Have you ever had a moment where you think, How is this even possible? How did my life get to this place? I couldn’t have imagined it. Yet, here I find myself.
I have. I would venture to guess you have too.
Sometimes, the destination is one we wish we wouldn’t have travelled to. Like a vacation where you got food poisoning, memory is forever associated with the bad taste left in your mouth. What was supposed to be good and fun, well, it just wasn’t. Even if the first few days of your vacation started well, if by day 3 your stomach was speaking to you and you broke out in cold sweats, you’re not likely to fondly recall that trip. All we can focus on is the sickness, the miserable nature of it all.

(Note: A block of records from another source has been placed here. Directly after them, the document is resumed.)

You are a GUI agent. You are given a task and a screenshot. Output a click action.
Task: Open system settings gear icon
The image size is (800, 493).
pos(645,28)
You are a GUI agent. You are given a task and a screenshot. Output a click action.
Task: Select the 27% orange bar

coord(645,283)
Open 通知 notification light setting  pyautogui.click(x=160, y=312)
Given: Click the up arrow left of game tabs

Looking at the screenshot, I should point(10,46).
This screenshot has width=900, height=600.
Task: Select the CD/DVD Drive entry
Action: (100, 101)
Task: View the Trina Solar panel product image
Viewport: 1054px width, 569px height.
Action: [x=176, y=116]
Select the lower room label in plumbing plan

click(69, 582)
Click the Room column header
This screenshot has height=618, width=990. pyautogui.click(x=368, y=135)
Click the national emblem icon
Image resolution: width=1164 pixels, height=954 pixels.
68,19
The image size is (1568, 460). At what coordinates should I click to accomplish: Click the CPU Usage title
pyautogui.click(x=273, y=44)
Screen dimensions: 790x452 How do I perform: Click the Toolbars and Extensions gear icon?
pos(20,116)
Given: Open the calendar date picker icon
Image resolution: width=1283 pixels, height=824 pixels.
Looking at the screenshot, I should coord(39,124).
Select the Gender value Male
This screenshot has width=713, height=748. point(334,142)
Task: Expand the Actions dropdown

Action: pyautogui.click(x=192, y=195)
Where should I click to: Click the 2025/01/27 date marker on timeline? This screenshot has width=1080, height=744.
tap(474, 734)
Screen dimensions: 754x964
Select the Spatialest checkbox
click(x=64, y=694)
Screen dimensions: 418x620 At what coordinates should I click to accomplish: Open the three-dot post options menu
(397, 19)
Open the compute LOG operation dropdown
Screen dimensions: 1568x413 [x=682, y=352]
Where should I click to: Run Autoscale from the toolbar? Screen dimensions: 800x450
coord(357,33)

I’ve had those thoughts in times of unmerciful loss & deep depression which threatened to consume me. I wondered to myself How on earth did I get here? I remember the weight of that time. Of course, I’ve had more than just one bad moment in life (we all have). But one will always stand out. It’s actually more than one. It’s many layers piled on top of each other. Life’s burdens are a heavy weight we are not intended to carry.
When I found out my ex-husband had an addiction to pain pills (before that was even a thing, though I could have told you it was), it was the start of my undoing. As I looked at the image in the mirror, the shell of the woman I had become, I thought I’d lost myself. Life as I knew it was completely irradicated.
The short version of the story is I lost my job and found out my (then) husband had a ruthless addiction. Addiction wreaks havoc on all areas of life: relationships, finances, people’s future. Through all of this trauma, I lost my marriage. Ultimately, I lost my home; it was to have been my dream home on the lake, my peaceful sanctuary from life’s craziness. Instead, it became the place I couldn’t drive past when all was said and done. Too much had happened there. There were too many memories tainted with debilitating sadness.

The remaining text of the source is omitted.